(Stored data entries)
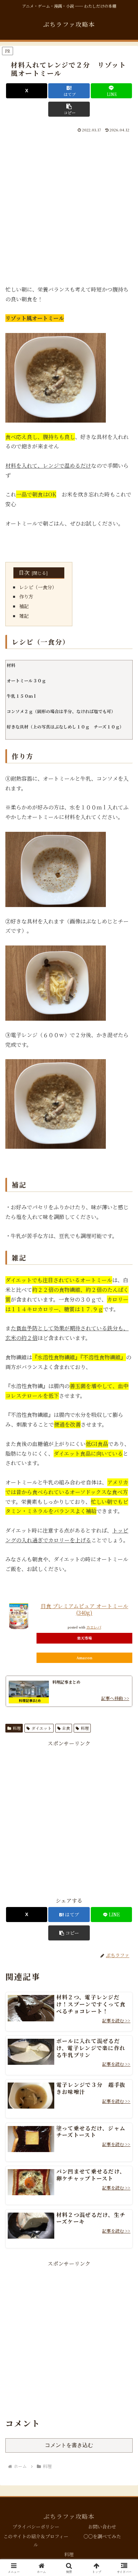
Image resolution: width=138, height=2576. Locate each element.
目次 (24, 572)
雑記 (23, 615)
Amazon (84, 1657)
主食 (66, 1728)
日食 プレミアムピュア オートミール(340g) (84, 1609)
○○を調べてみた (102, 2536)
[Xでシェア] (27, 90)
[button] (69, 109)
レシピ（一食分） (38, 586)
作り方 (26, 596)
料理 (17, 1728)
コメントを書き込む (69, 2445)
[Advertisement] (69, 206)
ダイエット (41, 1728)
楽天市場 (84, 1638)
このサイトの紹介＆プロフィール (35, 2540)
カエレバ (93, 1627)
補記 (23, 605)
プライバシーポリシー (35, 2526)
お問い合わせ (102, 2526)
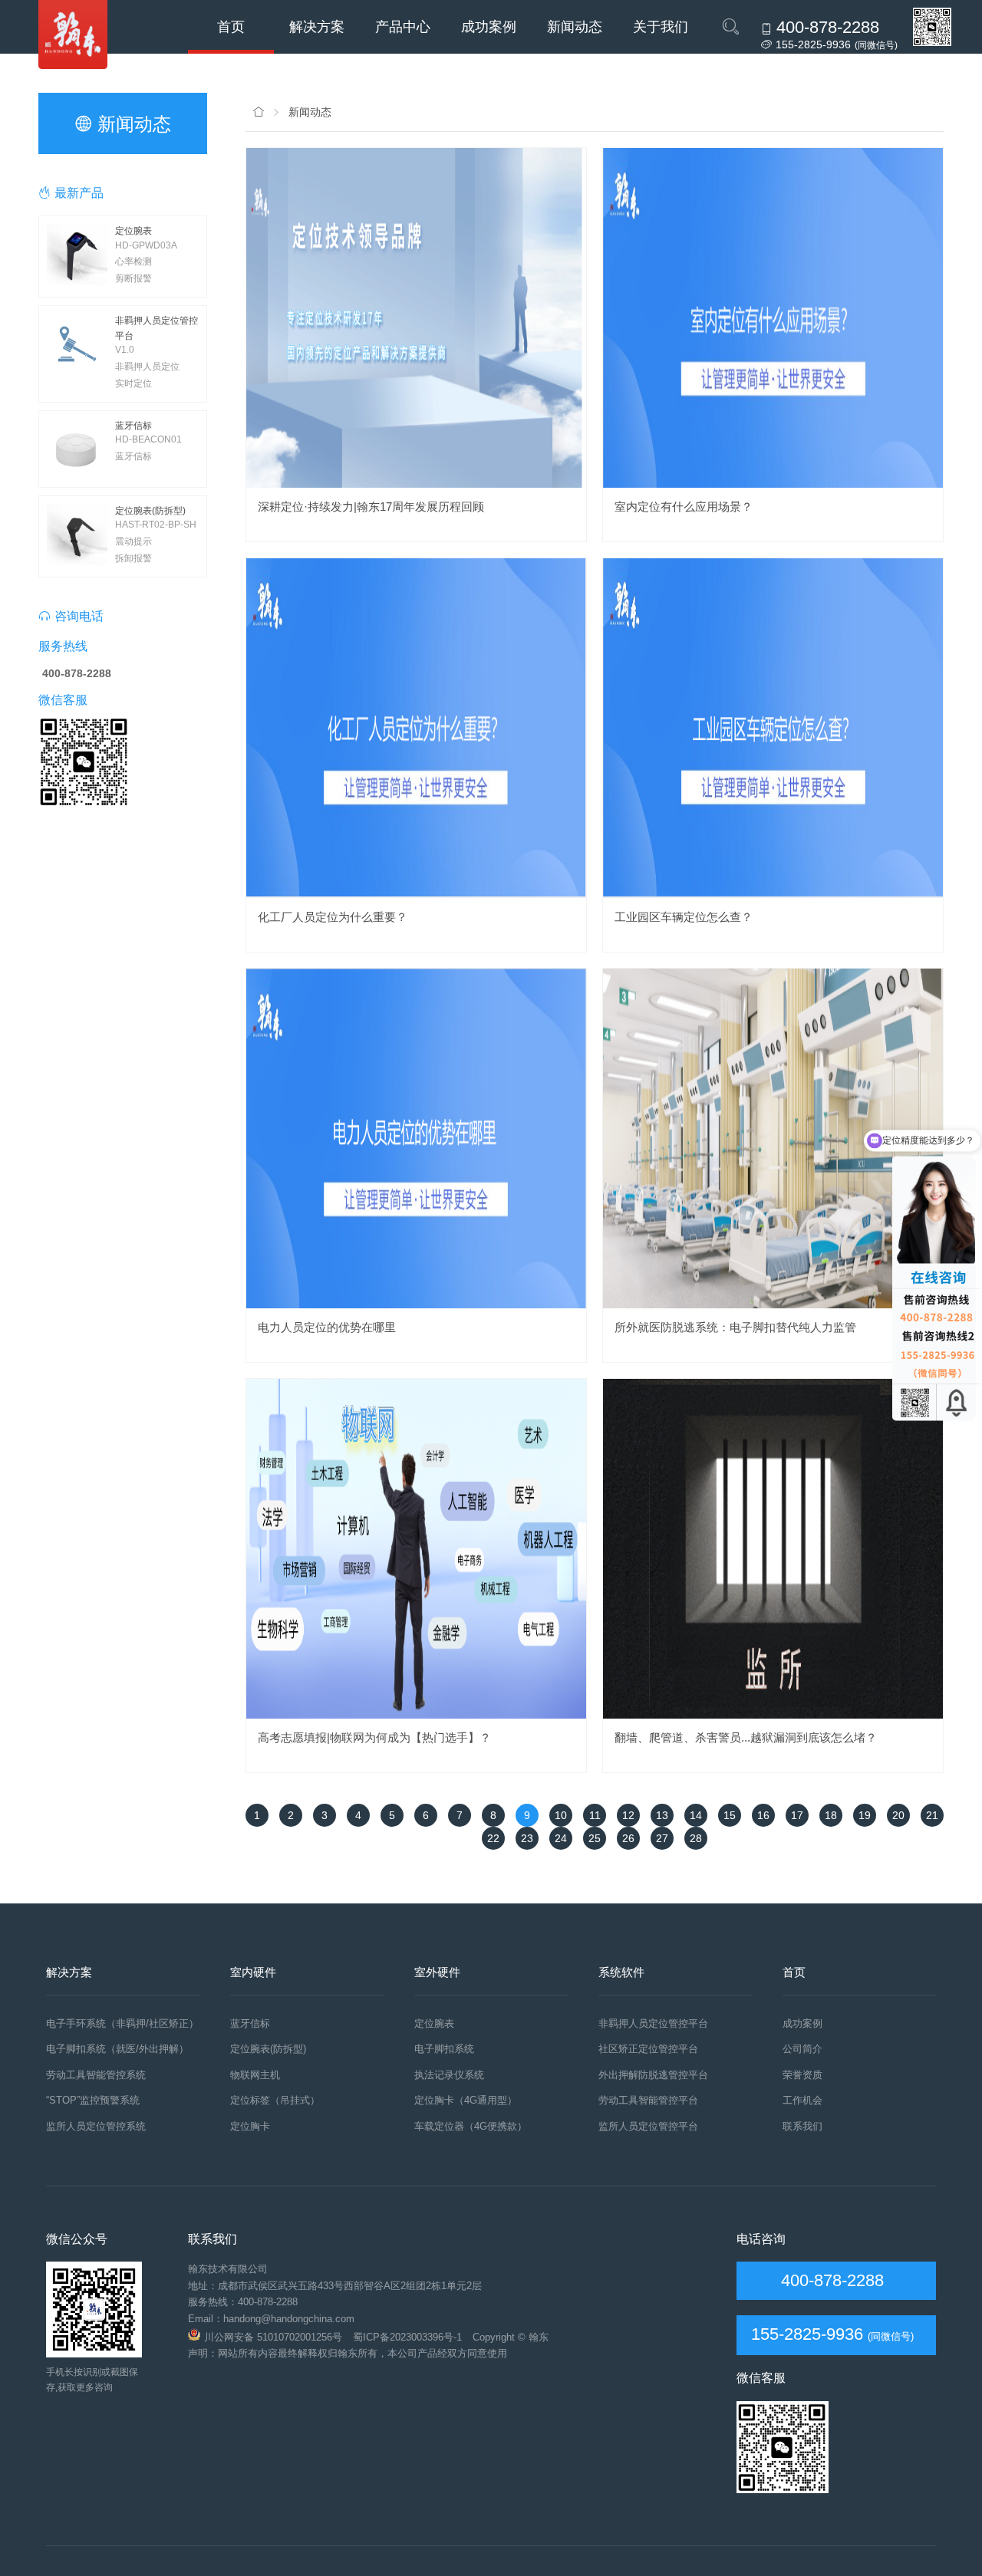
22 (493, 1838)
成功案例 (488, 27)
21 (932, 1815)
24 (561, 1838)
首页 (231, 27)
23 (527, 1838)
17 (797, 1815)
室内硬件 (253, 1972)
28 (696, 1838)
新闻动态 (574, 27)
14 (696, 1815)
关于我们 (660, 27)
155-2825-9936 (807, 2334)
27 (662, 1838)
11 (595, 1815)
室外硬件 (437, 1972)
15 (729, 1815)
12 (628, 1815)
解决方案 (316, 27)
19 (864, 1815)
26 (628, 1838)
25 (594, 1838)
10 (561, 1815)
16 (763, 1815)
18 (831, 1815)
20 (898, 1815)
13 (662, 1815)
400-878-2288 (830, 2280)
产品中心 (402, 27)
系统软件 (621, 1972)
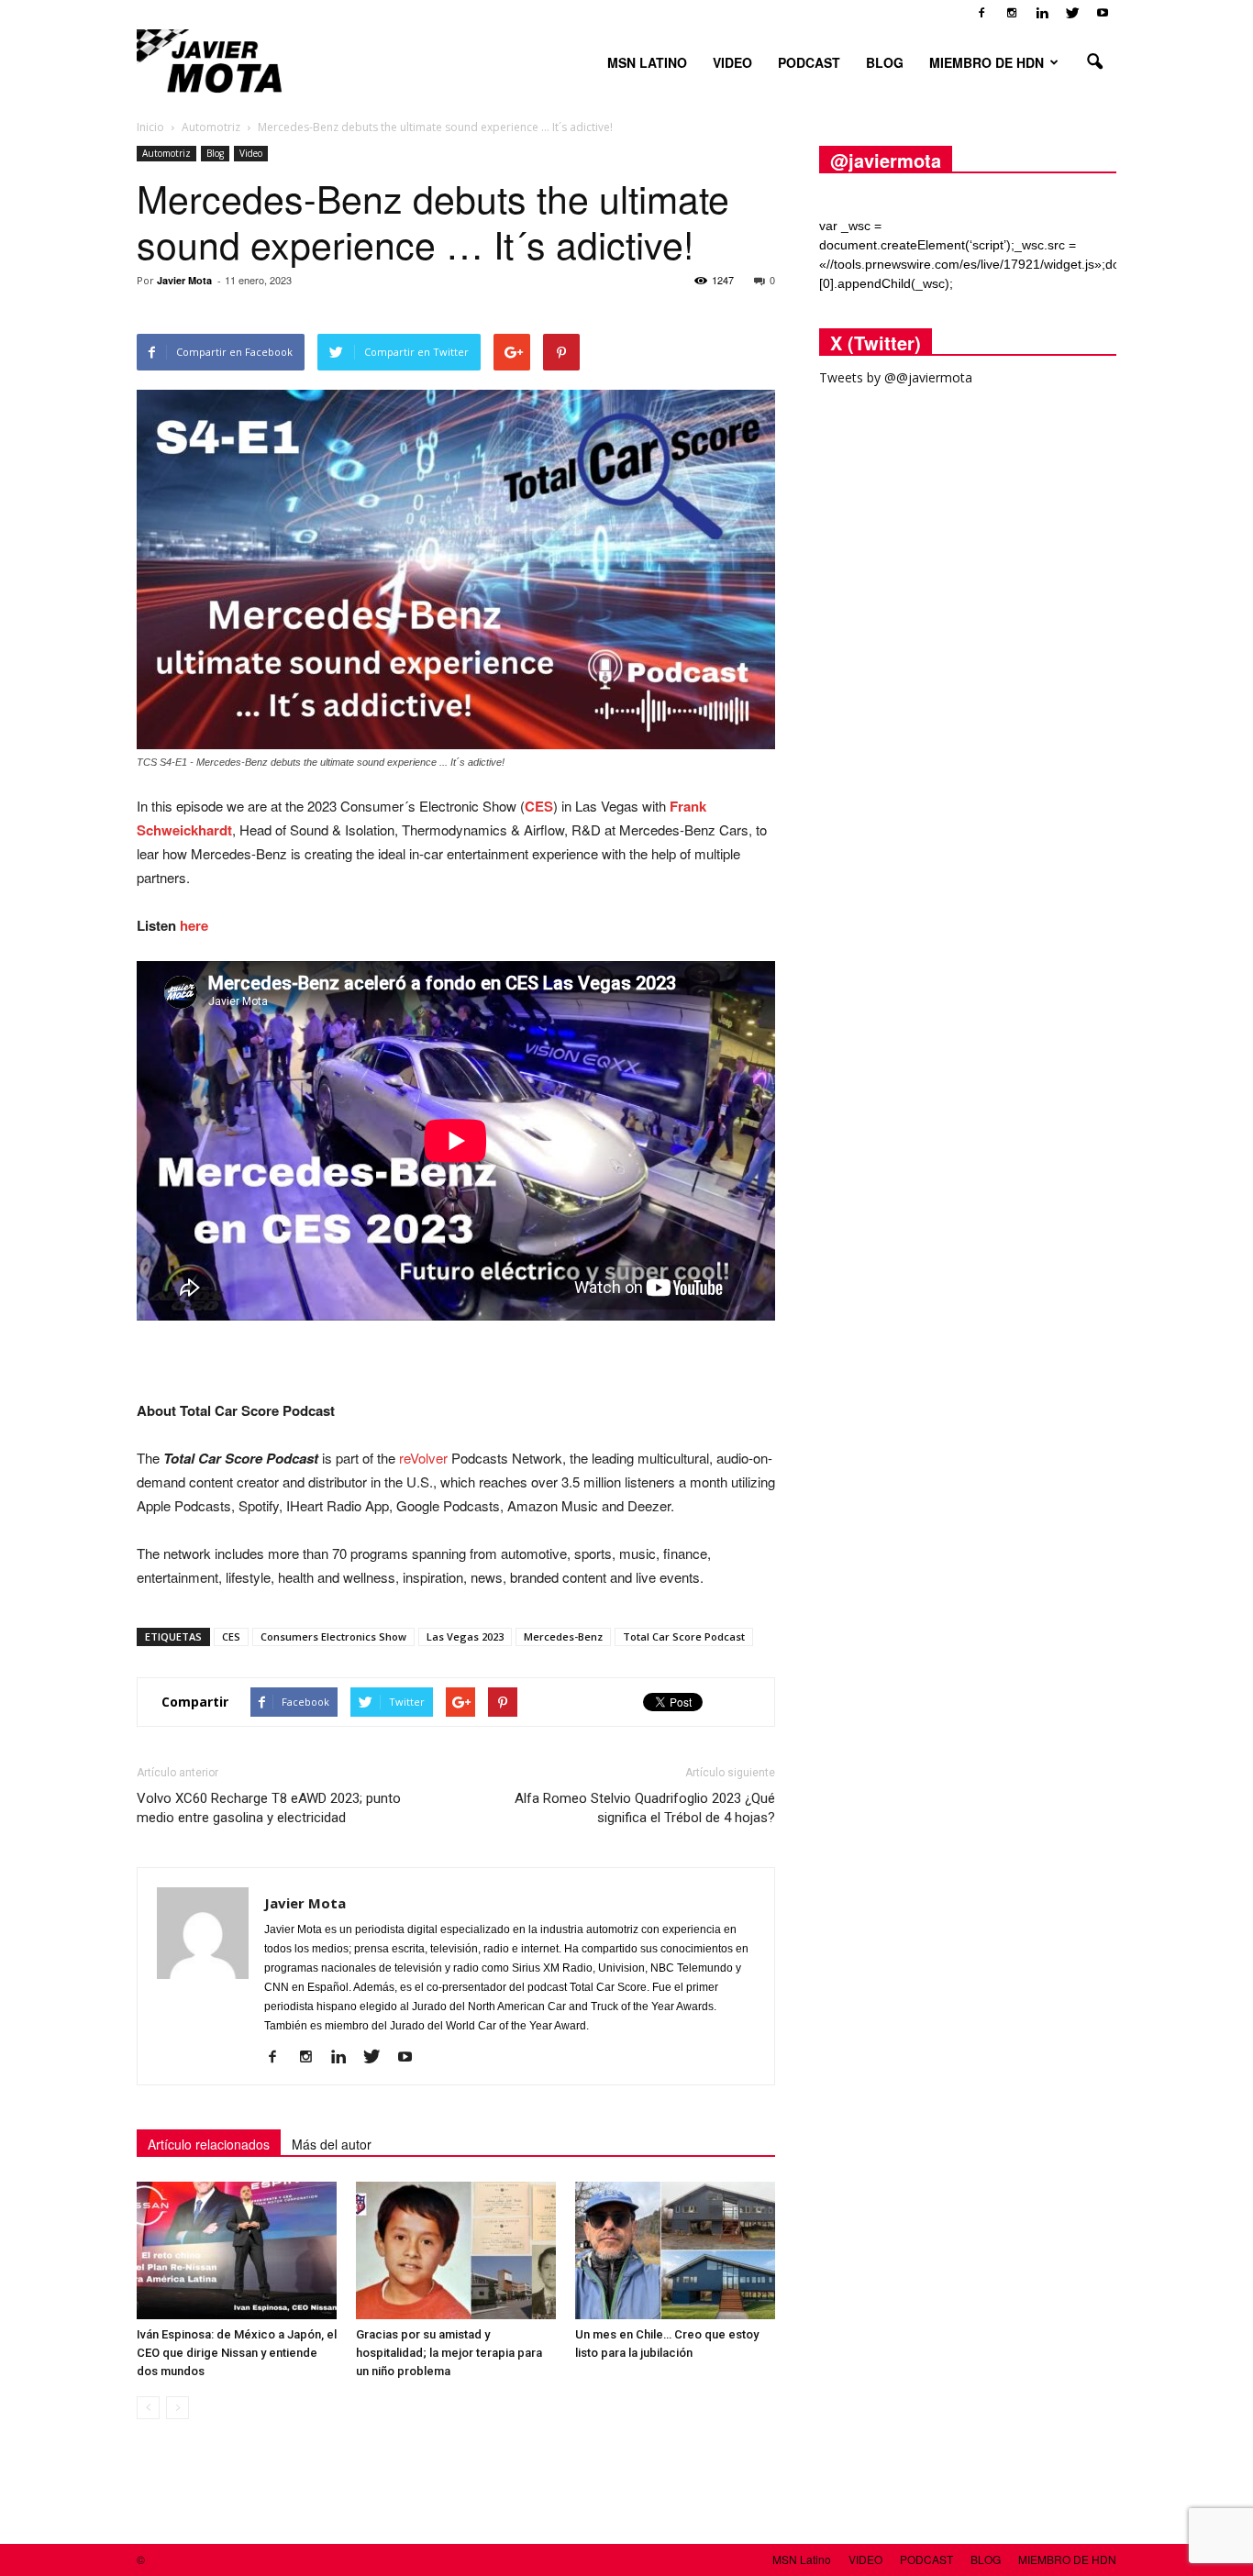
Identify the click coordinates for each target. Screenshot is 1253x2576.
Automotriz (166, 153)
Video (250, 153)
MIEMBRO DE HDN (986, 62)
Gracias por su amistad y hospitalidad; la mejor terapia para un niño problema (449, 2352)
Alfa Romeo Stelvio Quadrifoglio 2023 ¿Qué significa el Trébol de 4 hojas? (645, 1808)
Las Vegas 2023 (465, 1636)
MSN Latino (647, 62)
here (194, 925)
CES (539, 806)
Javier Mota (184, 280)
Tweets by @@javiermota (895, 377)
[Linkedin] (1042, 13)
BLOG (885, 62)
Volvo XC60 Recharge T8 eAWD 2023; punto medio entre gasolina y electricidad (269, 1808)
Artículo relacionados (209, 2144)
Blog (215, 153)
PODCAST (809, 62)
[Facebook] (981, 13)
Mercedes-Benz (563, 1636)
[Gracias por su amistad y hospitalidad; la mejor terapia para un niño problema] (456, 2250)
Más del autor (331, 2144)
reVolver (423, 1457)
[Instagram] (1012, 13)
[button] (1094, 62)
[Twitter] (1072, 13)
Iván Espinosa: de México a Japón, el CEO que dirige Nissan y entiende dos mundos (237, 2352)
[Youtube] (1102, 13)
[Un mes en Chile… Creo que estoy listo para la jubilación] (675, 2250)
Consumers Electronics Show (333, 1636)
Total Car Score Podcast (684, 1636)
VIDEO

What is needed: In the records, how many lines hold the word "niño"? Answer with the number and no other words.

Your response: 2